Building Sounds That Work in Context
Because many of these sounds are never meant to exist on their own, context played a critical role throughout the design process.
We spent extensive time watching large-scale disaster and weather footage, not to copy what was heard, but to understand how sound behaves alongside picture.
“It’s always helpful to have the picture when you design a sound,” Michael explains. “Sometimes when you hear sounds isolated, without music or dialogue, they don’t sound that impressive. But together with picture, music, and voice, everything comes together.”
Designed sounds were repeatedly compared against picture to ensure they translated convincingly on screen.
“I had all these reference videos open,” Michael says. “Not because the sound in them was good, often it wasn’t, but because you can see how things move, how long events take, how energy builds and collapses.”
This approach helped ensure ARMAGEDDON sounds work whether they are used as distant forces shaping a scene or layered into more detailed moments.




A Different Approach to the Construction Kit
ARMAGEDDON also marks a shift in how we approached the construction kit.
“In the past, we recorded very raw material and did a lot of the design later,” Michael explains. “This time, almost everything in the construction kit is already predesigned.”
That doesn’t mean the sounds are fixed or inflexible, but they are much closer to finished than usual.
“A lot of the sounds are pre-pitched, layered, processed, and then layered again,” he says. “You build blocks. You want the high-frequency detail of the original recording, but you also want the size, so you pitch, filter, and layer until it feels right.”
The result is material that can be combined quickly, while still giving sound designers control over scale and texture.
“It’s less about starting from nothing,” Michael adds, “and more about combining and shaping sounds that already carry weight.”
Aggression, Density, and Exaggeration by Design
While many ARMAGEDDON sounds are designed to feel vast and distant, others are deliberately aggressive.
“Some of the sounds are explosive,” Michael says plainly. “They are explosions.”
Compression, distortion, and density are intentional creative choices throughout the library.
“You can’t always be polite with sounds like this,” he explains. “If you want something to hold up in modern mixes, sometimes it has to be over the top.”
That approach reflects the balance we aim for across our libraries.
“You always start with something real,” Michael says, “but reality isn’t always big enough.”

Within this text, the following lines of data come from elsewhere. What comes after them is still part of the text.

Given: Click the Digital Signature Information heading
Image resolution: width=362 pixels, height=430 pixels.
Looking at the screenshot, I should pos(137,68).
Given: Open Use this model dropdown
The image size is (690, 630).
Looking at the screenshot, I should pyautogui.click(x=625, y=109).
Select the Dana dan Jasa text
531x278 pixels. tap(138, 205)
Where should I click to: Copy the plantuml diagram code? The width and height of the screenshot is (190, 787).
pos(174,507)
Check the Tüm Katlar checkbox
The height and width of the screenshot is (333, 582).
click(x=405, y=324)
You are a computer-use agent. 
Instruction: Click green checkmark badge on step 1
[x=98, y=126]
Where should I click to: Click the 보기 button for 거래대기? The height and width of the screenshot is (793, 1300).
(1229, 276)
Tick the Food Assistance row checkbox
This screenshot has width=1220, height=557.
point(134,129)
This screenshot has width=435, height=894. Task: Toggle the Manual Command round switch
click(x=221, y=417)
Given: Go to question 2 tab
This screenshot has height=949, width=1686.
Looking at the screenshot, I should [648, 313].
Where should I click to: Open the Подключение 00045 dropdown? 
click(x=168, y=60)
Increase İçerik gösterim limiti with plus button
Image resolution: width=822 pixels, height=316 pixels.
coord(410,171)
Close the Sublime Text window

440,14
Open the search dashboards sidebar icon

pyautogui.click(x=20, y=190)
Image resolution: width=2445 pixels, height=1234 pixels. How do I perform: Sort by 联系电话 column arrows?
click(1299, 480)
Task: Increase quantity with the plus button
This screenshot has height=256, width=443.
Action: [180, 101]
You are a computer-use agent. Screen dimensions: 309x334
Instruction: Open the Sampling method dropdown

A Library Built for Professionals
ARMAGEDDON was created with professional workflows firmly in mind. The sounds are designed to survive dense mixes, heavy music, and demanding cinematic contexts without falling apart.
“This is not about making sounds that are interesting on their own,” Michael says. “They have to work in the real world.”
For sound designers working in film, television, games, and trailers, ARMAGEDDON explores territory we had not fully committed to before.
“It’s about events,” Michael concludes. “Not small moments. Not details. Big systems breaking down.”




Sound for the Unrecordable
ARMAGEDDON exists because some sounds cannot be captured, only designed.
By embracing that limitation rather than fighting it, we created a library focused on natural disaster at extreme scale, built on experience, judgement, and a deep understanding of how sound works on screen.
ARMAGEDDON is not a collection of polite effects. It is a toolkit for representing forces that overwhelm everything around them.
And sometimes, that is exactly what the story needs.